Драма. Прибалтийская школа выживания
(Городничий, "Ревизор", Н.В.Гоголь).
Зафиксированный мольбертом неизвестного художника кровавый портрет латышского демократа "Драма. Прибалтийская школа выживания" (Рига, 13.01.2009 г., первая четверть XXI-го века) близок по манере исполнения сюжетов мрачного средневековья в эпоху разгула инквизиции. И уже воспринимается не как гротеск, а как обычная развязка очередного политического митинга оппозиции в эпоху социальной деградации и глубокого социально-экономического кризиса.
В динамической композиции противостояния народных масс своему собственно избранному правительству и Саэйму, автор подчеркивает грозную атмосферу неофеодальной эпохи разгула реакции и террора. Несмотря на пролитую кровь, в портрете национального демократа угадываются легкие иронические штрихи, выражающие отношение художника к происходящему.
Субъект насилия и разгула феодальной демократии как бы воздает должное сам себе, но не по заслугам. Он как бы в безысходном отчаянии спрашивает себя: "За что боролись, на то и напоролись?" Окровавленная жертва полицейского террора, абориген национального самосознания, как бы по-новому начинает воспринимать свое никудышное социальное бытие в условиях несложившихся внутринациональных отношений.
Художник - отпетый реалист. И поэтому обобщает на полотне только то, что видит, знает, и то, что можно лично пощупать руками. Поэтому мастерскими мазками кровавых подтёков на лице аборигена, мастер саркастически превращает банальную физиономию лица в аккуратно изуродованную морду.
Автор гротеска как бы ехидно ёрничает: "Вы будете смеяться, но дело дошло до того, что в драке за выживание в Риге аборигены мочат аборигенов, а курящие соломку полицейские дают прикурить некурящим ментам". О, времена! О, нравы!
И в то же время, мрачной палитрой доминирующих темных тонов автор пессимистически как бы подчеркивает, что это не он своим творчеством, а коррупция и некомпетентность правительства довела страну до голода и разрухи, а полицейских до мордобоя.
Фараоны добросовестно сделали своё кровавое дело. Но даже у пассивного созерцателя драматических событий на полотне невольно возникают вопросы: "кто виноват?" и "почему не я это сделал?" Ведь даже хищники не поедают своих. А тут нацисты калечат себе подобных. Художник глубоким, полным трагизма мазком кровавого оттенка ставит ребром философский вопрос о формах борьбы за выживание обреченно вымирающих популяций.
Автор живописного холста невольно заставляет нас задуматься о том, что если так и дальше пойдет, то вовсе не исключено, что проголодавшиеся не от щедрот местных властей аборигены могут пойти приступом на местный парламент с российским триколором или со стягом датского королевства. Например, с лозунгом: "Даешь войну, чтобы сдаться в плен врагу на полное социальное обеспечение!".
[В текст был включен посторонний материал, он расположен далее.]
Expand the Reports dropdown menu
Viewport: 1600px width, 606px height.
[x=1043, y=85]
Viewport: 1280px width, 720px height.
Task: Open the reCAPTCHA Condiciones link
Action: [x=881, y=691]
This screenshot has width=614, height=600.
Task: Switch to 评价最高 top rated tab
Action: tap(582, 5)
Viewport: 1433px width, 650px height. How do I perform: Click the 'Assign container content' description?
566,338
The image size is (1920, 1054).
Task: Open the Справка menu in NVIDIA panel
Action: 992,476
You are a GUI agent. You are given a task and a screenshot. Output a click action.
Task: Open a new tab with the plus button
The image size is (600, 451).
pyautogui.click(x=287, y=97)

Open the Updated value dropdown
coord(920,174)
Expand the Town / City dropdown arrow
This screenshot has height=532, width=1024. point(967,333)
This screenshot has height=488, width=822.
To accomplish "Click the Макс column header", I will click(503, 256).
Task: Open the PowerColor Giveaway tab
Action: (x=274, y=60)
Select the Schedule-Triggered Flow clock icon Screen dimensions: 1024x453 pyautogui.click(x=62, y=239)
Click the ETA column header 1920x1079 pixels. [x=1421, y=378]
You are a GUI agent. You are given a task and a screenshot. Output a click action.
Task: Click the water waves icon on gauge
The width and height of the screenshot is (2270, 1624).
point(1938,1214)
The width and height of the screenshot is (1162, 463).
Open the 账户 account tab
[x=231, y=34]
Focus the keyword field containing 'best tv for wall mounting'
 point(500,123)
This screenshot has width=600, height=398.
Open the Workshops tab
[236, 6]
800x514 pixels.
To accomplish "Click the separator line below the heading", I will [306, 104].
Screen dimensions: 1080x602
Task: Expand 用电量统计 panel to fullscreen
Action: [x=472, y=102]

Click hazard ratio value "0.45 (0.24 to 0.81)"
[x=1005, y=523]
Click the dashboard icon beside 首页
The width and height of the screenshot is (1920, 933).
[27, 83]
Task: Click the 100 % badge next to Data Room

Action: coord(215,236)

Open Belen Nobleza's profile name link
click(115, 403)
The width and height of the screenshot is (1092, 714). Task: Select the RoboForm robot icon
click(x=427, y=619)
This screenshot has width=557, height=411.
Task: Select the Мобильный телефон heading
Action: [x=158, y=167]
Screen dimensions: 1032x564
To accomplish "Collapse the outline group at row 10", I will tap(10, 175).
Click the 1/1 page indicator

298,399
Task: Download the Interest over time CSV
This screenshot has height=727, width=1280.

Рассматривая невооруженным глазом шедевр, отображающий тонкости прибалтийского социального бытия, невольно понимаешь, откуда пришла варварская привычка стрелять резиновыми пулями в голову, размахивать перед органом обоняния трудящихся свинцовыми кулаками, лупить резиновой дубинкой по башке, а также грабить продуктово-винные лавки и швыряться последним дырявым ботинком в президента.
Как говорят эстеты и критики в близких к искусству выживания кругах, "когда по лицу течет кровь, воробьям и пушкам лучше помaлкивать..."
Сквозь пенсне глядя взглядом созерцателя на происходящее, в глаза бросаются драматические последствия - кровная месть на балтийский манер. То есть, сопливое молчание в тряпочку.
Но художник бодрящими, оптимистически радужными мазками крови на лице как бы призывает не впадать в отчаяние. Напротив, в своих творческих предположениях с помощью мольберта и кисточки он намеренно оптимистично выставляет напоказ лишь одно позорно окровавленное лицо. Тем самым автор демонстративно оппонирует упадническому духу известного полотна Верещагина с горой скальпированных черепов.
Этим автор оставляет нам тайную надежду на то, что в будущем душевно раненых дубиной по башке аборигенов будет намного меньше, чем наповал убитых горем мигрантов и оккупантов.
По человеконенавистнической драматичности сюжета картина легко конкурирует с такими шедеврами кровожадной живописи как "Утро стрелецкой казни" и "Иван Грозный убивает своего сына". И поэтому ей самое место в заказниках Саэйма , Думы, Лувра, Эрмитажа, Прадо. Но лучше - в сырых подвалах Лубянки.